Bloomberg’s clumsy articulation of conflicting ideas is of a piece with his treatment of gay issues throughout his tenure as mayor. While running for election in 2001, he told a group of gay journalists, including this reporter, that he would support a bill to require contractors doing business with the city to offer the domestic partners of their employees the same benefits given to the spouses of their workers. He went so far as to brag that he would sit down with New York’s Roman Catholic archbishop to insist that religious organizations doing city work not be exempted.

But just days later, he pivoted, stating that the objections of religious organizations must be respected in such legislation. By the time City Councilwoman Christine Quinn introduced the bill, Bloomberg had identified free-market objections based on the city’s need to find the best price for services. After his veto of the legislation was overridden last year, the mayor took the law to court, now claiming that it is a legislative encroachment on the power of New York City’s executive.

Given that history, it is fair to ask which of the perspectives Bloomberg voiced on gay marriage Saturday night is the one he will be willing to stick with. He pledged that if the marriage ruling is overturned in the Court of Appeals, he would work alongside the gay and lesbian community to win approval of a gay marriage law in Albany. The mayor has not proven himself particularly adept at lobbying in the state capital. What evidence can he provide about his commitment to stay the course on what promises to be a difficult legislative battle pitting the gay community against the leadership of his own party?

If the mayor really believes in the findings Judge Ling-Cohan made in her ruling, he could comfortably have taken sides with the plaintiff couples, confident that the decision would nevertheless have received the appellate consideration he rightly felt it merited. The judge ordered that the ruling be sent to Attorney Gen. Eliot Spitzer, and even though the Democrat immediately said he had no interest in joining the case now, the state clearly has the right to enter this case.

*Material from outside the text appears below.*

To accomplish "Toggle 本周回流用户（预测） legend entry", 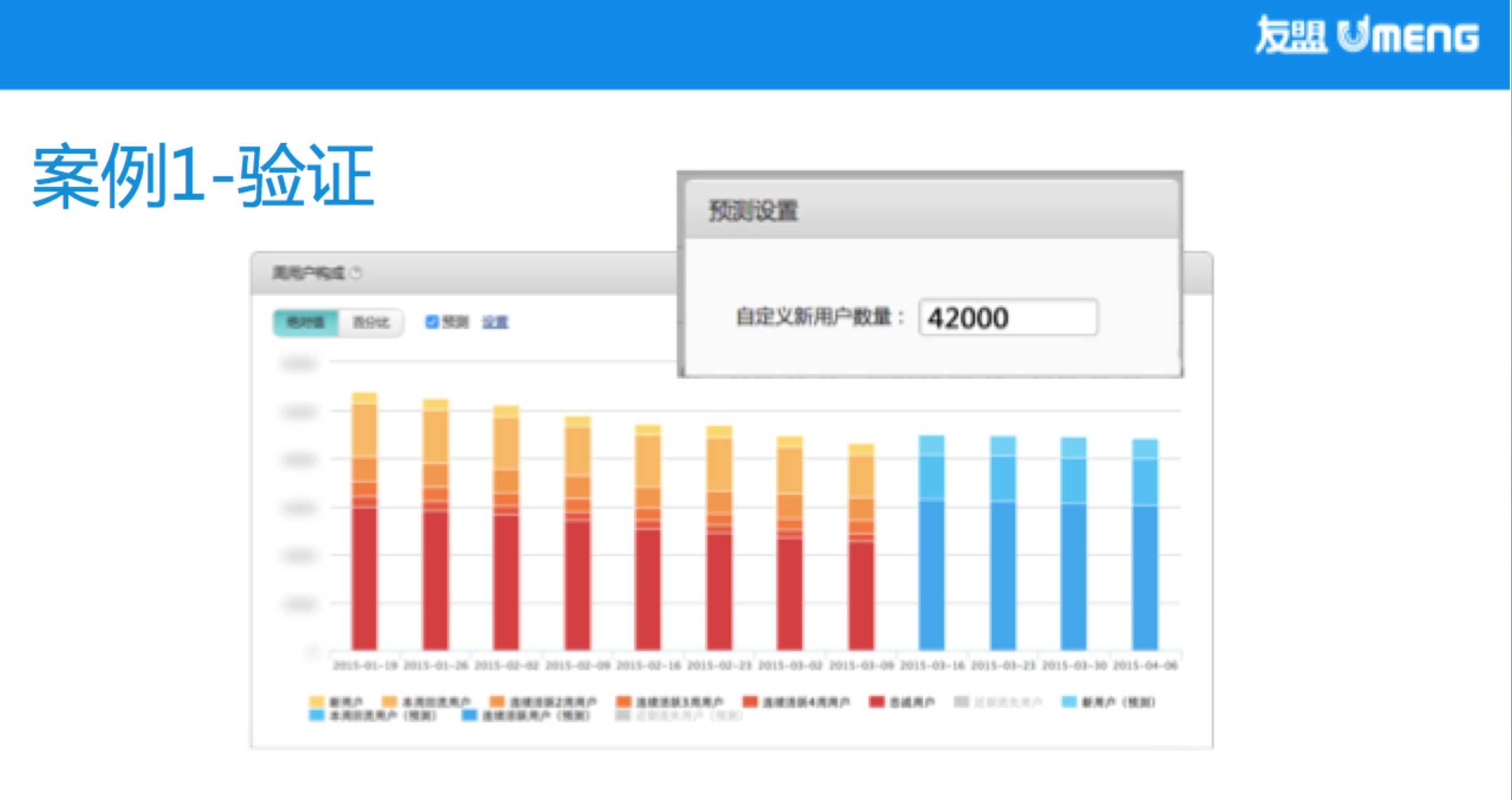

Politically, it is inconceivable that Gov. George Pataki would have allowed this ruling to stand if both the mayor and the attorney general took a pass on an appeal. When Pataki felt that Bronx District Attorney Robert Johnson was unwilling to pursue the death penalty, he did not flinch from shoving the duly elected prosecutor aside.

This case would have been appealed. The mayor could have brought the weight of the city of New York down on the side of gay marriage rights in that appeal.

As Bloomberg prepared to deliver his overly nuanced message Saturday night, the Human Rights Campaign, his dinner hosts, took it upon themselves to “laud the mayor’s historic support for equal marriage rights.”

Councilwoman Quinn got it just about exactly right when she said the group “fundamentally misunderstood what the mayor said today.”

HRC once before entered the New York political fray to disastrous results, with its 1998 endorsement of Republican Sen. Alfonse D’Amato for re-election. Apparently, they haven’t learned their lesson.